Copy out the data word for word, from its first line through the line containing "pos(260,235)", including both.

■ **RECORDS FOR THIS EXERCISE**
----------

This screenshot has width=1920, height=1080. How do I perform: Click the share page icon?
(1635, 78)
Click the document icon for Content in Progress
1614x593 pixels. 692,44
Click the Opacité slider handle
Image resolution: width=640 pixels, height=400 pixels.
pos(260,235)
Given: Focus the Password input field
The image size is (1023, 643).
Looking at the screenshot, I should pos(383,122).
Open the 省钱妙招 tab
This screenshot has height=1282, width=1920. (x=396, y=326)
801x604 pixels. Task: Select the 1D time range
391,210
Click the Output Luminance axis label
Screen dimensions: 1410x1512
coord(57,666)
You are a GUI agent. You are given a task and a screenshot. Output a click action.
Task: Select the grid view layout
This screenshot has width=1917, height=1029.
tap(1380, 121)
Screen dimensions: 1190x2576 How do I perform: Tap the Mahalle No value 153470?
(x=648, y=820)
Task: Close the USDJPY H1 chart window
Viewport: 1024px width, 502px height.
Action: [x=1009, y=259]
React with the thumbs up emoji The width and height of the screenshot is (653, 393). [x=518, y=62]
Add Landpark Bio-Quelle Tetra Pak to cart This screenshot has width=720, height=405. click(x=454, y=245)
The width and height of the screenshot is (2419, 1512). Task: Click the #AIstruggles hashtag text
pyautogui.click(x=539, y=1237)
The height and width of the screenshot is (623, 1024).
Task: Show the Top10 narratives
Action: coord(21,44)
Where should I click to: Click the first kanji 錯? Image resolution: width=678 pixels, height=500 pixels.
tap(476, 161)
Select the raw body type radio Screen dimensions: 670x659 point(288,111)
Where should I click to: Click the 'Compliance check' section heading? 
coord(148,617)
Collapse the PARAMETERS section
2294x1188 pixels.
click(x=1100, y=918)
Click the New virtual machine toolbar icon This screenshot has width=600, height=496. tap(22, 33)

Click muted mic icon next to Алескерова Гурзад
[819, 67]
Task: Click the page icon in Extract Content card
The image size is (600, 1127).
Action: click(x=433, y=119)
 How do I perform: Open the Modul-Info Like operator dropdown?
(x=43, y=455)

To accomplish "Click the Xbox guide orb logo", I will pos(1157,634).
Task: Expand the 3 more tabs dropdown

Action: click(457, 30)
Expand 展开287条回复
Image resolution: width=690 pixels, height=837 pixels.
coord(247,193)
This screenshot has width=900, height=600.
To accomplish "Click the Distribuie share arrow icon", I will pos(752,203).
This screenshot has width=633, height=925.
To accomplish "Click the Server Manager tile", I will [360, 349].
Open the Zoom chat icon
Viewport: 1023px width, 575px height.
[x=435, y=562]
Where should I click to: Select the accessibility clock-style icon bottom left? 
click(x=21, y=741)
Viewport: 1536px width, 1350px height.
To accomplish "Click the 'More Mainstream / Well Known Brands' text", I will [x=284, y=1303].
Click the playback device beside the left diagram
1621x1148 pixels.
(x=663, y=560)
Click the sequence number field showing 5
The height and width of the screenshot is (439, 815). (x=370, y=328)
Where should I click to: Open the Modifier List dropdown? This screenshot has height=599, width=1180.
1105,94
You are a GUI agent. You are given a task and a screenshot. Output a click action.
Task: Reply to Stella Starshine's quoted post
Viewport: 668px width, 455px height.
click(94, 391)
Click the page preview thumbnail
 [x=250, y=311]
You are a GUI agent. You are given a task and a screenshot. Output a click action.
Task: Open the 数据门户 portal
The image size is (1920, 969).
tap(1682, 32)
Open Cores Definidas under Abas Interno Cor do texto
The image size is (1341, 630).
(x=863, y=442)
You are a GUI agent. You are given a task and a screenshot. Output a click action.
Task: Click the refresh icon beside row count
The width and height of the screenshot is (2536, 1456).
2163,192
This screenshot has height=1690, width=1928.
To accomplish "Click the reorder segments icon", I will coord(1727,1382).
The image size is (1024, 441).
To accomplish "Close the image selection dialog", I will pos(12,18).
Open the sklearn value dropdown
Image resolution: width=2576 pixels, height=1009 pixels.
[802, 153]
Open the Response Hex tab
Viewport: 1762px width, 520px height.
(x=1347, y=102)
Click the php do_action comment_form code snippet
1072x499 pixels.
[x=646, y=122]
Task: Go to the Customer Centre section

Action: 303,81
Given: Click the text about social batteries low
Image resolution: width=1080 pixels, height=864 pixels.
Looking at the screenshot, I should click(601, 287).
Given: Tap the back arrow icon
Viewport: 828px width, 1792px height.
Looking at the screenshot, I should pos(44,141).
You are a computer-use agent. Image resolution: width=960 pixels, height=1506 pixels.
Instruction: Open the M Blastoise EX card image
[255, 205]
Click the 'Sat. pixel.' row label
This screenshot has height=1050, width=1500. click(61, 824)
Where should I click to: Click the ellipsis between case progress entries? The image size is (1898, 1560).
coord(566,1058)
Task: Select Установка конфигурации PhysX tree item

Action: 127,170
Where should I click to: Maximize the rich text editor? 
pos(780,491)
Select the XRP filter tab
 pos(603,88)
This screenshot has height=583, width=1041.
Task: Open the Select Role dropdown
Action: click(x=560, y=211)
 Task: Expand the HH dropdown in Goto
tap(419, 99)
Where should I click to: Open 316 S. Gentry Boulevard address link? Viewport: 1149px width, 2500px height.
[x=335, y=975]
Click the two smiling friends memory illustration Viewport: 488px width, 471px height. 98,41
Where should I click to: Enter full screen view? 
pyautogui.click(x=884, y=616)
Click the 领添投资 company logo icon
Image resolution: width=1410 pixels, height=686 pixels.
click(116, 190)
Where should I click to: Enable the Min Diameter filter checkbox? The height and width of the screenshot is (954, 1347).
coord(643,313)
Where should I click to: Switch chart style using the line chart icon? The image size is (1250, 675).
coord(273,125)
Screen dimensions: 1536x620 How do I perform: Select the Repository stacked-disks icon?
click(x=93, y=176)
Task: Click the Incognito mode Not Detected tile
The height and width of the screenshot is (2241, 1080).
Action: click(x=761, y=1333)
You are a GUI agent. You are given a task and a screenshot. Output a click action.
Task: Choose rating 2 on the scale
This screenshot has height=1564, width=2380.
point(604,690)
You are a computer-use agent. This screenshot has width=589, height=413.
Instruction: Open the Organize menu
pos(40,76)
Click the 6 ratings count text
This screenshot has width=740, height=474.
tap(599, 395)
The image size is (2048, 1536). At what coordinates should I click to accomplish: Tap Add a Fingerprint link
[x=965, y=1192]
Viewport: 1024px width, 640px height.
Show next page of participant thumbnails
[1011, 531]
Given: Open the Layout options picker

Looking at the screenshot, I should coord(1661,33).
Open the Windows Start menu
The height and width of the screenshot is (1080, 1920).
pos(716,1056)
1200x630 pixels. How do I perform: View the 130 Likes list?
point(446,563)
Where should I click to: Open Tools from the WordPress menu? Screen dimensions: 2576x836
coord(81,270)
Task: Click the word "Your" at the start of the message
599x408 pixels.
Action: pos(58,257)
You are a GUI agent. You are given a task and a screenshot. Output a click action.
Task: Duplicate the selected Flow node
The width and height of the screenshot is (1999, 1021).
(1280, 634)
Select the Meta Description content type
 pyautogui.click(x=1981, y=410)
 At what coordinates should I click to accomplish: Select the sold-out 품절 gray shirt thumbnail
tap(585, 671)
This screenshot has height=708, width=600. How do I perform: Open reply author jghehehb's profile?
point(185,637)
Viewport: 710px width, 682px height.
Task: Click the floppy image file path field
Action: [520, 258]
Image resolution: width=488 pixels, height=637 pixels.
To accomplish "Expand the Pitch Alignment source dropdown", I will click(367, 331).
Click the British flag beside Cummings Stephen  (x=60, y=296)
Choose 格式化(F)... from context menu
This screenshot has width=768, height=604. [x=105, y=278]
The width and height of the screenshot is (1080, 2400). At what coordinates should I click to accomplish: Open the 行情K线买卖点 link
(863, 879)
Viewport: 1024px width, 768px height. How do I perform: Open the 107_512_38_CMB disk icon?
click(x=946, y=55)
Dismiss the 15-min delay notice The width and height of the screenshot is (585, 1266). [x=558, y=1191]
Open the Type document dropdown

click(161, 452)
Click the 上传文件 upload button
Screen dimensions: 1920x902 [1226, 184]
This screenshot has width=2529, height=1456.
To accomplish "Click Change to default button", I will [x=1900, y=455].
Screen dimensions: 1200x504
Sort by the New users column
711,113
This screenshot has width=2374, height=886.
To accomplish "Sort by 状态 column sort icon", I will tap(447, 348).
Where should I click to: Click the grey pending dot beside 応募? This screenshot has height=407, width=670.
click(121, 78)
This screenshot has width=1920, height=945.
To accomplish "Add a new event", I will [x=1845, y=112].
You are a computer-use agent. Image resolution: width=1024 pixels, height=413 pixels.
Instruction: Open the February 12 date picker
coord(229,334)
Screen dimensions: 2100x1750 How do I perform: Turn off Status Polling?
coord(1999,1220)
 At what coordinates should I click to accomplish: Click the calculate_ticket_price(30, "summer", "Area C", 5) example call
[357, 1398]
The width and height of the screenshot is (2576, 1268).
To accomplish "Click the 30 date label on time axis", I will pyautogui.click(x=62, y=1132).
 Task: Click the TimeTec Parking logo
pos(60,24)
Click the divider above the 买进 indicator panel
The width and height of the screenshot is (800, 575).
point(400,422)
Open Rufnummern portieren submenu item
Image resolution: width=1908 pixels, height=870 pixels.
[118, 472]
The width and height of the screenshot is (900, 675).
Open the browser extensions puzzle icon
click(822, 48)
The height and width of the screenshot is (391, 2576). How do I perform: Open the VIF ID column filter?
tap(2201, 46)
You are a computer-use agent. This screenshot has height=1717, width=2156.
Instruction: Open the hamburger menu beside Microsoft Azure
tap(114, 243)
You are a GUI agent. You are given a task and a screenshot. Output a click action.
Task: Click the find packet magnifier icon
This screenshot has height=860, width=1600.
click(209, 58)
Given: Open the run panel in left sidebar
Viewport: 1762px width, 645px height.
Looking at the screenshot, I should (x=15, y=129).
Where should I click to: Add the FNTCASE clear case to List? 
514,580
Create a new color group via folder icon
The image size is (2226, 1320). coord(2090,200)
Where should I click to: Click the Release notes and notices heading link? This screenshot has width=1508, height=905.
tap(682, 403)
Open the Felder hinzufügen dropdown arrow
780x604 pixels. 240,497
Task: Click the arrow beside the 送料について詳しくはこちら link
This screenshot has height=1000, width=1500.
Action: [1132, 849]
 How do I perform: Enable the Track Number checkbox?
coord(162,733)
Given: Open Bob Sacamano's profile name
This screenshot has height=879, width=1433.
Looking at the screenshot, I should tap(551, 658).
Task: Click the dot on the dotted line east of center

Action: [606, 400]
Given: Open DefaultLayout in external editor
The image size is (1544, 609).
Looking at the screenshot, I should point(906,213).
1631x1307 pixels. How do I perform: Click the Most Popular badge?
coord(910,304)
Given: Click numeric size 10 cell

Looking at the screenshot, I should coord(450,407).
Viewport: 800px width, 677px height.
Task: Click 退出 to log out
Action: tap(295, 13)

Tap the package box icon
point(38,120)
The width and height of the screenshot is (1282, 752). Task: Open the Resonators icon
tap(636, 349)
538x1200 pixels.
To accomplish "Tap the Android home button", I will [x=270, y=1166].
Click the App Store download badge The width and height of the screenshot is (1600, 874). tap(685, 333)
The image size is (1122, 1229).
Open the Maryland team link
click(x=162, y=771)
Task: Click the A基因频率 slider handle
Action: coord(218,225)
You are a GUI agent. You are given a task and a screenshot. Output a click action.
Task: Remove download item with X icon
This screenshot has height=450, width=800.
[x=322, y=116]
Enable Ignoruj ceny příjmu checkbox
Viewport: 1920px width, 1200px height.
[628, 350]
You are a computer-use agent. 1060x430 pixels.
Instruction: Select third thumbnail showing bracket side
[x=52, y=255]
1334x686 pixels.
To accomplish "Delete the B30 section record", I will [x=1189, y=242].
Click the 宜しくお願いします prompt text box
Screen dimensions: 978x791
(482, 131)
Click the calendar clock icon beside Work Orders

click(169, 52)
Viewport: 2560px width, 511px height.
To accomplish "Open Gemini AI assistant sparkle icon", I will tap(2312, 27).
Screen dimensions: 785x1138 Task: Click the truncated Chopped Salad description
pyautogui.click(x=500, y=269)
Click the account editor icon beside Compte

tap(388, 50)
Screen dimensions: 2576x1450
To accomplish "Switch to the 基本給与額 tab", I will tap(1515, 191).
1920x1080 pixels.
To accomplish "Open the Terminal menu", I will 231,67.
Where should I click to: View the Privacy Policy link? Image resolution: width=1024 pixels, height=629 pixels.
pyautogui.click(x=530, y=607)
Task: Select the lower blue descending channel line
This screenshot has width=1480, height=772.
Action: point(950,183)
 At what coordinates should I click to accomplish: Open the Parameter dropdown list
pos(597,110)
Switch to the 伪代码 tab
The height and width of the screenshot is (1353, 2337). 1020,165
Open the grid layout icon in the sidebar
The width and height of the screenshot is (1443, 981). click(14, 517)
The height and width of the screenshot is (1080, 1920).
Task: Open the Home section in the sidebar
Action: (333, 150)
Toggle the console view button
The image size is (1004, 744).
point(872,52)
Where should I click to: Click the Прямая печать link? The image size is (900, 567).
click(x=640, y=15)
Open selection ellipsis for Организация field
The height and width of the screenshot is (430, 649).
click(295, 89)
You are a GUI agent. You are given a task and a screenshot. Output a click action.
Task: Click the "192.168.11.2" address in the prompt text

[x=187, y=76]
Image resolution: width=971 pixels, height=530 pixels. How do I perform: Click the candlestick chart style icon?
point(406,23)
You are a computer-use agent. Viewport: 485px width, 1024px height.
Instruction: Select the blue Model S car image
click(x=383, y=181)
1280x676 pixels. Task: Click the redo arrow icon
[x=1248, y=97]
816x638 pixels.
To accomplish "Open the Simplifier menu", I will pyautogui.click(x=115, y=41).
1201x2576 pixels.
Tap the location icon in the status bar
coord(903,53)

----------

■ **TASK RESPONSE**
This screenshot has width=1920, height=1080. How do I perform: Click the share page icon?
(1635, 78)
Click the document icon for Content in Progress
1614x593 pixels. 692,44
Click the Opacité slider handle
Image resolution: width=640 pixels, height=400 pixels.
pos(260,235)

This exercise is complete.